::: READING TEXT :::
As for (III) the dissimilarity of style, Du Pin remarks that this too is only to be observed in A and B. Indeed far from being dissimilar in style there is a very remarkable similarity in this respect between Book VII, speaking generally, and the other six Books; whilst for myself I fully agree with Ziwsa in thinking that even A and B are quite Optatian in style. From this point of view they seem to me to be clever forgeries----skilful imitations of the genuine work of St. Optatus, with which their author was evidently familiar.

The only remaining difficulty arises from the statement |271 of St. Jerome to which we have already alluded. But is it not possible that St. Jerome was only acquainted with the First Edition of St. Optatus? 6 However this may be, Du Pin meets the difficulty by suggesting that when St. Jerome wrote, that which we now read as a connected whole, and call the Seventh Book of St. Optatus, was principally to be found in the shape of Appendices or additions,, not to the completed work, but to several of the other Books regarded separately. To illustrate this idea, Du Pin points out that the Donatists very likely objected that two statements----both of them to be found in the First Book----that their Fathers were Betrayers, and that yet they were the Brethren of Catholics----were markedly inconsistent and even destructive of one another. 'If our Fathers were Betrayers,' we can well imagine that they urged, 'why do you call us Brethren, and why invite us to Communion?' 7 To this objection St. Optatus made his reply in the first three chapters of the Seventh Book.

All that we read in the two following chapters concerning 'flies about to die' and about Jamnes and Mambres should be referred to the end of the Second, or perhaps rather to the Fourth Book, where Donatist calumnies of a similar character are refuted.

The last two chapters (6 and 7) belong to the Third Book, to which they are an addition. As this seems to be, in the judgement of all, a fact established beyond doubt, I have already printed the translation of those chapters in their proper place at the end of Book III. |272 

I have thought it safer, however, (in this following not only Ziwsa but Du Pin himself,) to keep the first five chapters in the form of a separate Book, as we find them in the existing manuscripts.
:::
DIRECTIONS —
1. Return the lines of the listing from the one containing "At what coordinates" through the last line of the listing, copied unchanged, with the pictures left out.
2. Resume the passage on the Seventh Book of St. Optatus after its last sentence.
::: SUPPLIED RECORDS :::
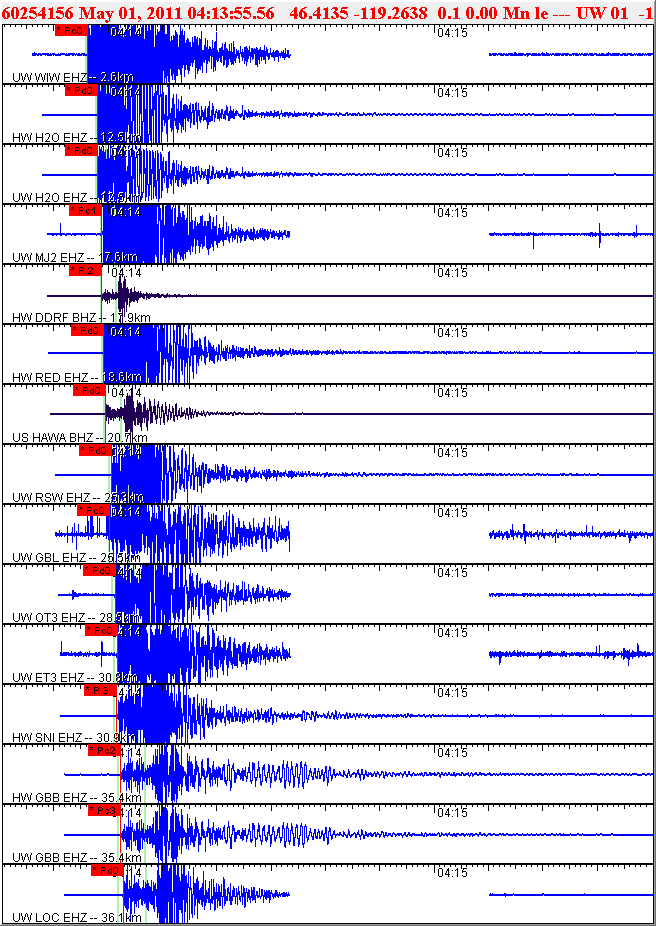Select the Pd0 pick flag on HAWA trace
The height and width of the screenshot is (926, 656).
(89, 390)
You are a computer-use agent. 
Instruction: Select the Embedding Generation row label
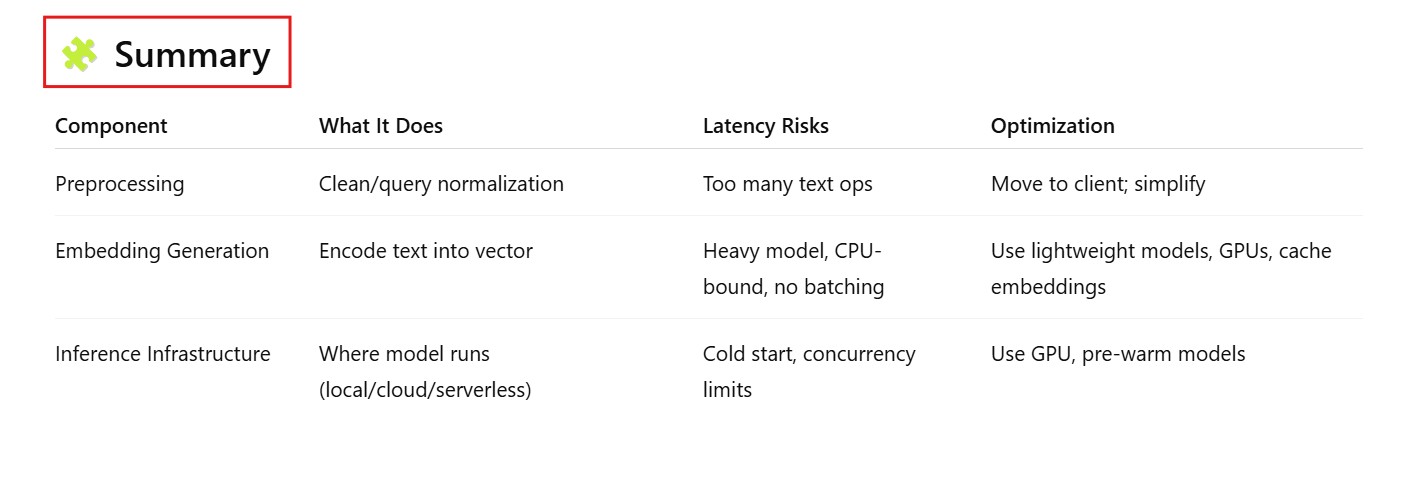[x=162, y=251]
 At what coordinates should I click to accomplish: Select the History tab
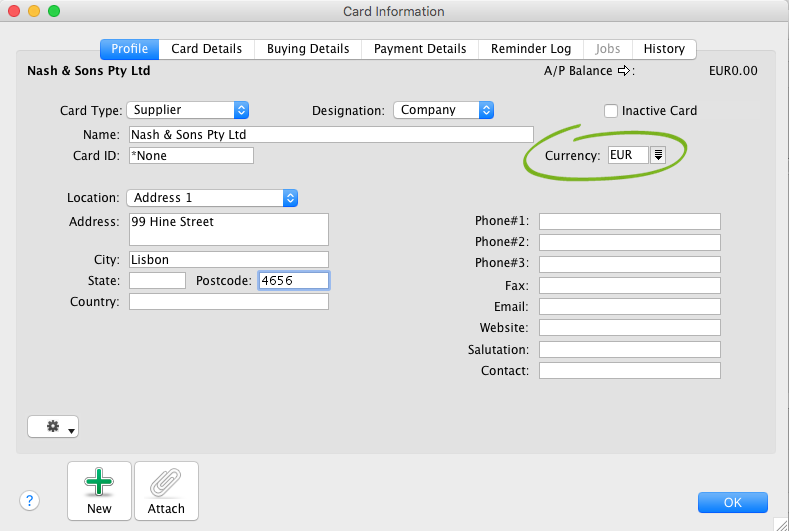pyautogui.click(x=664, y=49)
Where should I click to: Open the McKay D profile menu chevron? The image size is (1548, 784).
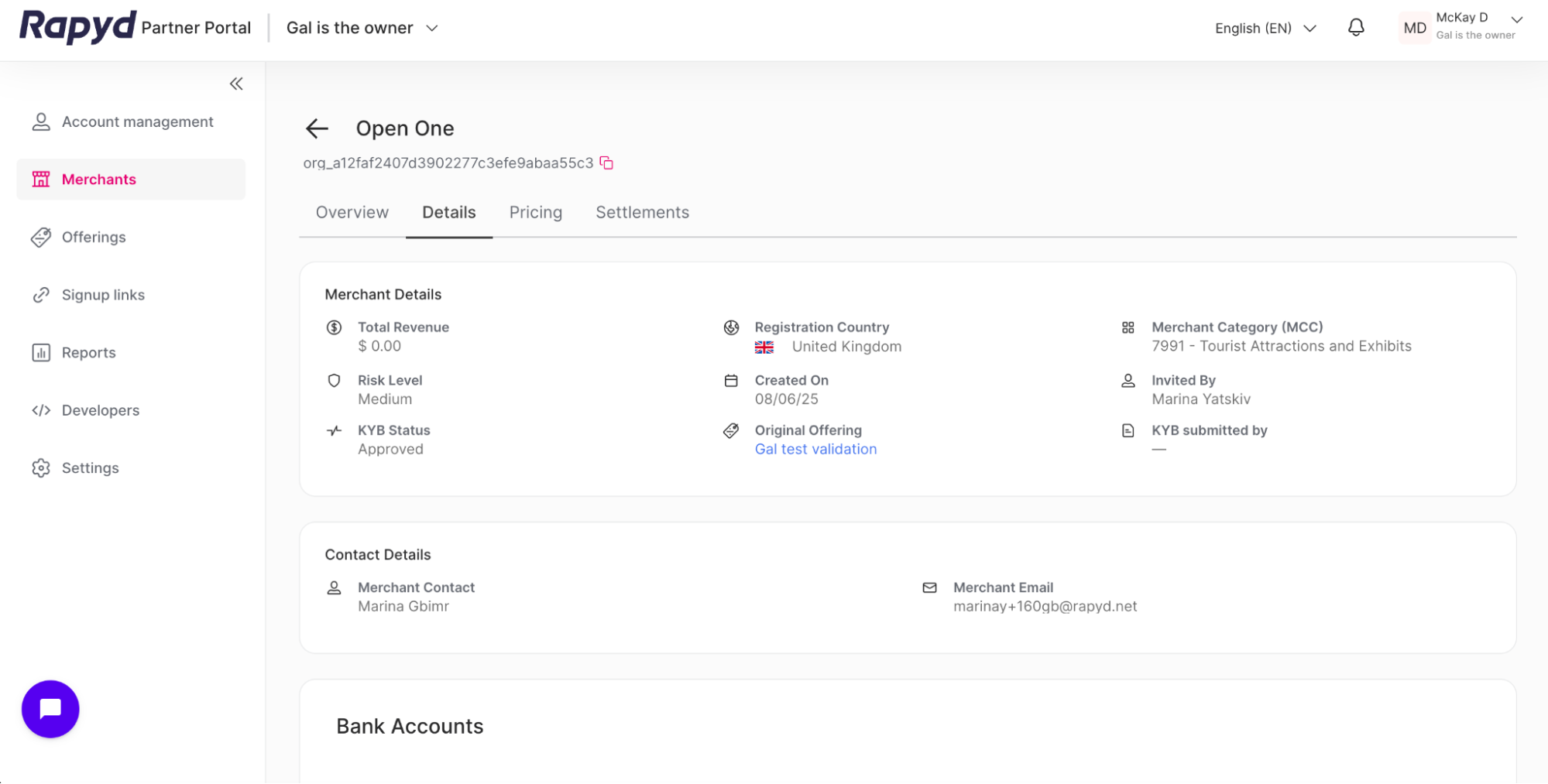(1515, 21)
:::
IN RESPONSE —
1.
 At what coordinates should I click to accomplish: Select the History tab
pyautogui.click(x=664, y=49)
Where should I click to: Open the McKay D profile menu chevron? The image size is (1548, 784).
(1515, 21)

2.
A, B, C, etc., stand in a different position from the rest of the Book, not merely from the fact that they are wanting in most of the MSS.,8 but above all from their character. Ziwsa indeed hesitates and thinks that they may perhaps be a kind of retractation by St. Optatus of the severe things which are to be found in his work, especially in his First Book. Everything written by Ziwsa concerning Optatus deserves, and must always receive, the most serious and respectful consideration. But it is certain that there is no sign whatever in Book VII (apart from A and B) of anything that expresses toning down or apology, much less retractation, by the author. There is no recognition of any contrast between previous and present statements. Ziwsa's theory must therefore remain, what after all he states it to be, a bare possibility and unverifiable hypothesis. Moreover, not only do A and B contradict the argument concerning the wickedness of Betrayal, which has been brought forward again and again in the previous Books, but they are also in opposition to the clear statement made in the Seventh Book itself at the end of its first chapter:

'Tradere peccatum est.'

They seem to me to be in their poverty of thought, lack of argumentative force, and general perversity of expression, quite unworthy of St. Optatus (as well as contrary to the consistent expression of his mind), and to be just what a cunning Donatist, if he had the opportunity, would be glad to insert in the work of his great adversary----or possibly they may have come from the hand of some unscrupulous Catholic, who, in his desire to make the |273 reconciliation of the Donatists as easy as possible, allowed himself to forget for the moment that no end, however good and desirable in itself, can justify the employment of dishonest means for its attainment. In any case, whatever their history, we may be quite sure that A and B failed of their purpose. They remain merely as a somewhat wearisome curiosity.

Ziwsa, who has no doubt as to the genuineness of the rest of Book VII, observes that in many places it is carelessly written, and partakes rather of the nature of a rough sketch, or of notes not yet worked up, than of a finished composition. But we must not press this too far, for, as Du Pin reminds us, St. Optatus in all the Books is very unequal in the polish of his work. Still, even though we bear this fact in mind, we shall have to admit that, if Book VII is really to be considered as a whole (and not a collection of chapters to be added to preceding books), the conclusion----wherever we place it (whether at the close of Chapter 5 or of Chapter 7)-----is exceedingly abrupt and furnishes the most marked contrast in this respect to the highly polished termination of Book VI. That this was the end of the work as originally written, there can (as we have already stated) be no doubt.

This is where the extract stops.